A new paper published by European Central Bank economists argues that it is generally a good idea for countries that need to enact budget cuts and slash fiscal outlays to get it done quickly, as this can reduce the total fiscal pain and stabilize debt more quickly.
“Simulations using plausible assumptions suggest that frontloading consolidation reduces the total consolidation effort and stabilises the debt ratio more quickly, although it does imply larger short-term reductions in output,” write the authors in a paper.
The paper looks at the impact of fiscal consolidation on a country’s output, or what economists call the “fiscal multiplier.” The authors conclude that “even in the presence of a large fiscal multiplier, fiscal consolidation could initially lead to a higher debt ratio, but this effect will typically be reversed within a few years.”
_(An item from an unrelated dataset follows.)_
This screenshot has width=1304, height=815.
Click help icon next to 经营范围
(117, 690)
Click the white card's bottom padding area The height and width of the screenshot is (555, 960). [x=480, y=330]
The paper could add to an economic debate that has emerged on both sides of the Atlantic over the appropriate response to Europe’s debt crisis. While many European policy makers have advocated austerity as a way of cutting high debt levels, many economists in the United States and Europe have criticized that approach, arguing it hampers growth and leads to even higher debt ratios.
The paper also comes shortly after the International Monetary Fund published a paper from three of its economists that argued countries which don’t urgently need to pay down debt shouldn’t do so immediately.
The ECB paper will probably be well received in those eurozone capitals that have “done their homework” (as the Germans like to say) and sharply cut spending in crisis years but are now starting to see their economies return to growth. And it echoes other research the ECB has published backing Europe’s austerity approach.
The Baltic States, as well as Ireland and Spain have worked hard throughout the crisis to cut their deficit levels. For example, Lithuania posted a government deficit of 9.1% of GDP at the peak of the crisis in 2009. In that year, the country’s GDP fell by nearly 15%, but it has grown steadily since then.
Has the country’s debt stabilized? After ballooning from 14.6% of GDP in 2008 to 29.0% of GDP the following year, it has stabilized at around 40% of GDP since 2012.
The one capital where this paper, and the general dogma of austerity, is unlikely to find a welcome is Athens. The Greek government has argued that austerity lowers economic output and pushes up unemployment. The data bear that out to the extent that the country’s GDP fell for six years from 2008 to 2013, though it started to grow again last year. Unemployment was also at only 7.8% in 2008 before reaching 27.5% in 2013. Though it declined to 26.5% in 2014, it will probably be a very long time before it’s back to where it was before the crisis.